Error running tFileInputExcel

One Star

Error running tFileInputExcel

I'm just getting started loading Excel files into Talend.
When adding an Excel sheet to the Metadata, it will find the Excel sheet, but it errors when pulling up a preview.
I added all the parameters to the tFileInputExcel component as built-in. All it is doing is reading from Excel file to tLogRow. I get this error.
Exception in thread "main" java.lang.NoClassDefFoundError: org/dom4j/DocumentException
at org.apache.poi.openxml4j.opc.OPCPackage.init(OPCPackage.java:154)
at org.apache.poi.openxml4j.opc.OPCPackage.<init>(OPCPackage.java:141)
at org.apache.poi.openxml4j.opc.Package.<init>(Package.java:54)
at org.apache.poi.openxml4j.opc.ZipPackage.<init>(ZipPackage.java:99)
at org.apache.poi.openxml4j.opc.OPCPackage.open(OPCPackage.java:207)
at org.apache.poi.openxml4j.opc.OPCPackage.open(OPCPackage.java:186)
at org.apache.poi.POIXMLDocument.openPackage(POIXMLDocument.java:67)
at org.apache.poi.xssf.usermodel.XSSFWorkbook.<init>(XSSFWorkbook.java:232)
at lists.loadmasterfile_0_1.LoadMasterFile.tFileInputExcel_1Process(LoadMasterFile.java:763)
at lists.loadmasterfile_0_1.LoadMasterFile.runJobInTOS(LoadMasterFile.java:1665)
at lists.loadmasterfile_0_1.LoadMasterFile.main(LoadMasterFile.java:1530)
Caused by: java.lang.ClassNotFoundException: org.dom4j.DocumentException
at java.net.URLClassLoader$1.run(Unknown Source)
disconnected
at java.net.URLClassLoader$1.run(Unknown Source)
at java.security.AccessController.doPrivileged(Native Method)
at java.net.URLClassLoader.findClass(Unknown Source)
at java.lang.ClassLoader.loadClass(Unknown Source)
at sun.misc.Launcher$AppClassLoader.loadClass(Unknown Source)
at java.lang.ClassLoader.loadClass(Unknown Source)
... 11 more

I checked under Modules and everything related to poi.*.java is installed. Not sure what I'm missing
UPDATE: Forgot to say that I am using Talend Open Studio 5.4.1
Seventeen Stars

Re: Error running tFileInputExcel

This should not happened.
Check in the plugin dir the plugin org.talend.libraries.excel_5.4.1.r111943 and you should find theses files:
poi-3.6.jar
poi-3.8-20120913_modified_talend.jar
poi-3.9-20121203.jar
poi-ooxml-3.8-20121127_modified_talend.jar
poi-ooxml-3.9-20121203.jar
poi-ooxml-schemas-3.8-20120326.jar
poi-ooxml-schemas-3.9-20121203.jar
poi-scratchpad-3.8-20120326.jar
simpleexcel.jar
talendExcel.jar
I guess it is necessary to load modules.
One Star

Re: Error running tFileInputExcel

All of these files exist under this folder path:
C:\Talend\TOS_DI-Win32-r111943-V5.4.1\plugins\org.talend.libraries.excel_5.4.1.r111943\lib\
Do they need to be moved up to the plugins folder?
One Star

Re: Error running tFileInputExcel

I read something about the classpath variable. I have that set. Would that cause a problem?
Four Stars

Re: Error running tFileInputExcel

Make sure dom4j.jar is in the classpath.
Vaibhav
Moderator

Re: Error running tFileInputExcel

Hi,
I read something about the classpath variable. I have that set. Would that cause a problem?

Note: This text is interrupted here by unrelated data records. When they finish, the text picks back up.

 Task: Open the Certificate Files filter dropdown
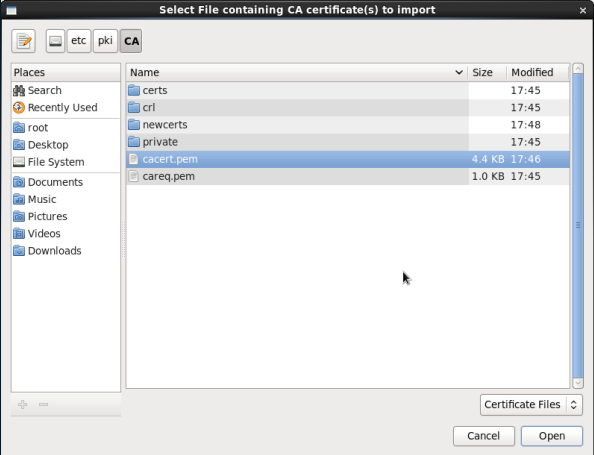coord(531,405)
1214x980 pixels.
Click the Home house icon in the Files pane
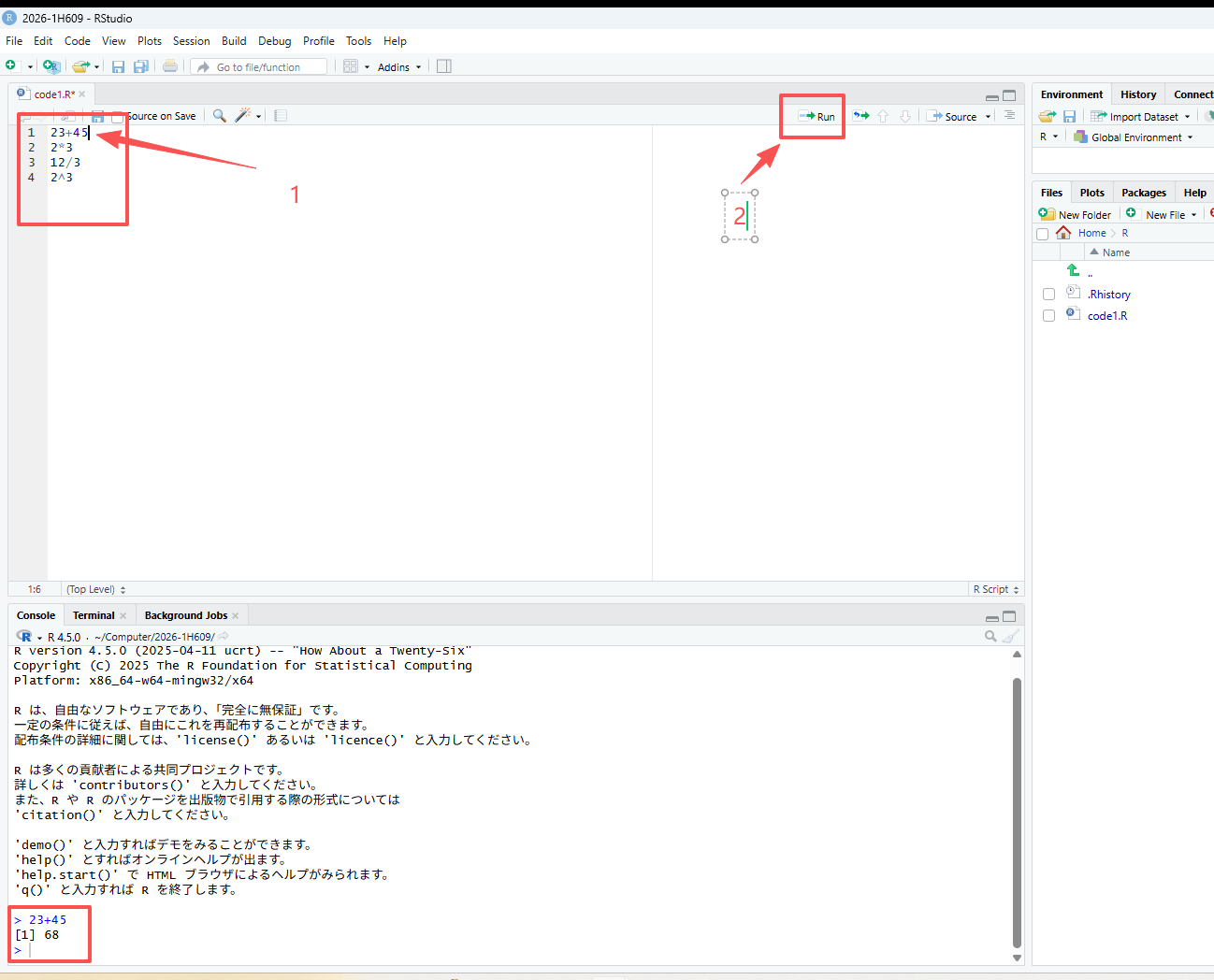1063,233
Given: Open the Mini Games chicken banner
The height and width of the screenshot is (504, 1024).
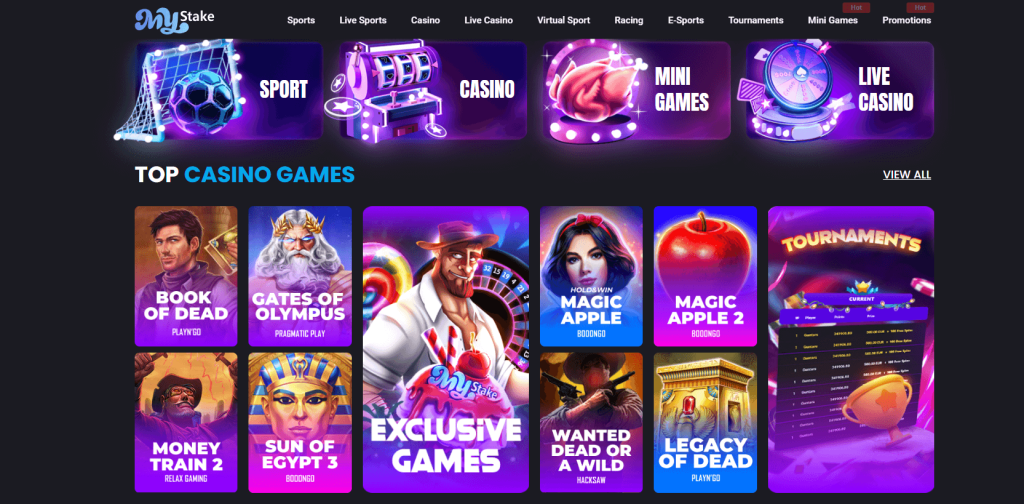Looking at the screenshot, I should (637, 90).
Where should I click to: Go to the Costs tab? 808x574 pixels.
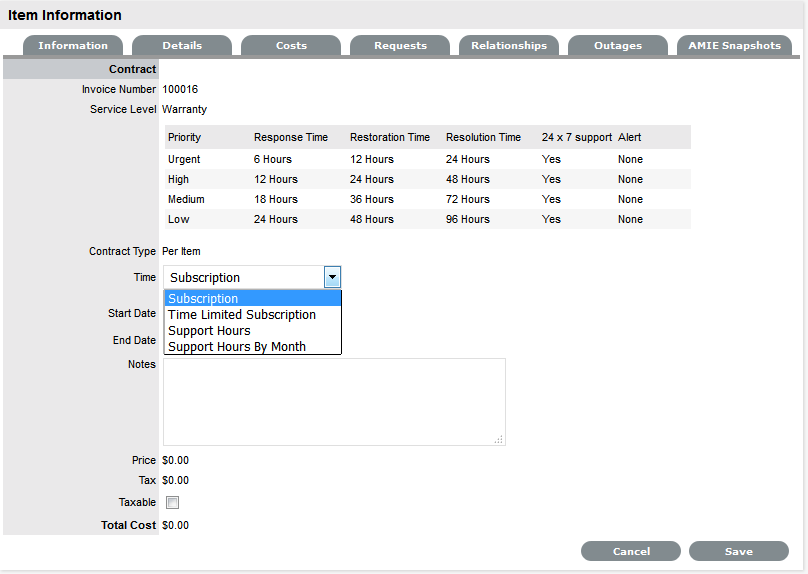[x=291, y=46]
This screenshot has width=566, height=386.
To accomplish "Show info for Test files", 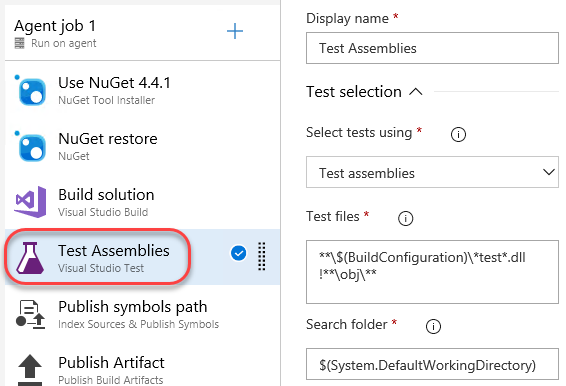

Did your studio work well before? We have seen that you use 32 bit talend studio. Did you use 32 bit JDK?
Best regards
Sabrina
--
Don't forget to give kudos when a reply is helpful and click Accept the solution when you think you're good with it.
One Star

Re: Error running tFileInputExcel

dom4j.jar was not in the jdk/lib folder (the destination of my classpath). So I copied it into that location and tried it again, but got the same errors.
I just downloaded the Talend Open Studio installation file. The path is TOS_DI-Win32-r111943-V5.4.1\, but I am actually using the TOS_DI-win-x86_64.exe application to run the program. My understanding was that executable runs it in 64 bit mode.
I have Windows 8.1 64 bit and I installed java 64 bit.
Is there a different installation file I can use to install a 64 bit version of Talend?
One Star

Re: Error running tFileInputExcel

Correction on my last entry. I was not getting the same errors today. Sorry I didn't look that close when I got in today.
I restarted my machine today and when I got in, I was no longer getting java.lang.NoClassDefFoundError. (In my previous post I said I copied the dom4j.jar into the classpath. I removed it so I could test with my settings as of this morning.)
Now I was getting error: java.lang.OutOfMemoryError: GC overhead limit exceeded
I am trying to read data from a .xlsx file. I opened the Excel file and saved it as a .xls and as a .csv to see what the difference was.
Using .xlsx file: Original file, size 14,600 KB
tFileInputExcel -> row1(main) -> tLogRow
tFileInputExcel settings: Read excel2007 file format(xlsx) = CHECKED, All sheets = CHECKED, Header = 1, Limit = 20 (for testing)
This resulted in the error java.lang.OutOfMemoryError: GC overhead limit exceeded
Using .xls file: Copy of the original saved from Excel, size 16,569 KB
tFileInputExcel -> row1(main) -> tLogRow
tFileInputExcel settings: Read excel2007 file format(xlsx) = NOTchecked, All sheets = CHECKED, Header = 1, Limit = 20 (for testing)
This results in a warning: Cannot read name ranges for _FilterDatabase - setting to empty
But the 20 rows are written to the output anyway.
Using .csv file: Copy of the original saved from Excel, size 19,239 KB
tFileInputDelimited -> row1(main) -> tLogRow
tFileInputDelimited settings: Row Separator = "\n", Field Separator = ",", Header = 1, Limit = 100 (for testing)
The result is that the 100 rows are written to the output
In Talend, I then went to Window -> Preferences -> Talend -> Run/Debug.
I changed the Job Run VM argument from -Xmx1024M to -Xmx10G (I have 16G ram in my 64 bit machine).
Reran the .xls file. Same result as above.
Reran the .xlsx file. Result is that the 20 rows are written to the output.
No idea what was going on with my original error: java.lang.NoClassDefFoundError.
But it seems to be working now and after increasing the memory usage, reads the Excel files just fine.
Seventeen Stars

Re: Error running tFileInputExcel

Wau, 10G for a job. OK that is by far to much. There must be something in your job what "eats" memory. It could happen the class loader needs also some memory and if it starts working just when the next classes should be loaded and if at this time the memory is full you probably will get this misleading error message.
Four Stars

Re: Error running tFileInputExcel

Hi,
>>
Job Run VM argument from -Xmx1024M to -Xmx10G is
10G is something very unusual because your file size is very small.
1) Are there any other memory intensive processes running on machine?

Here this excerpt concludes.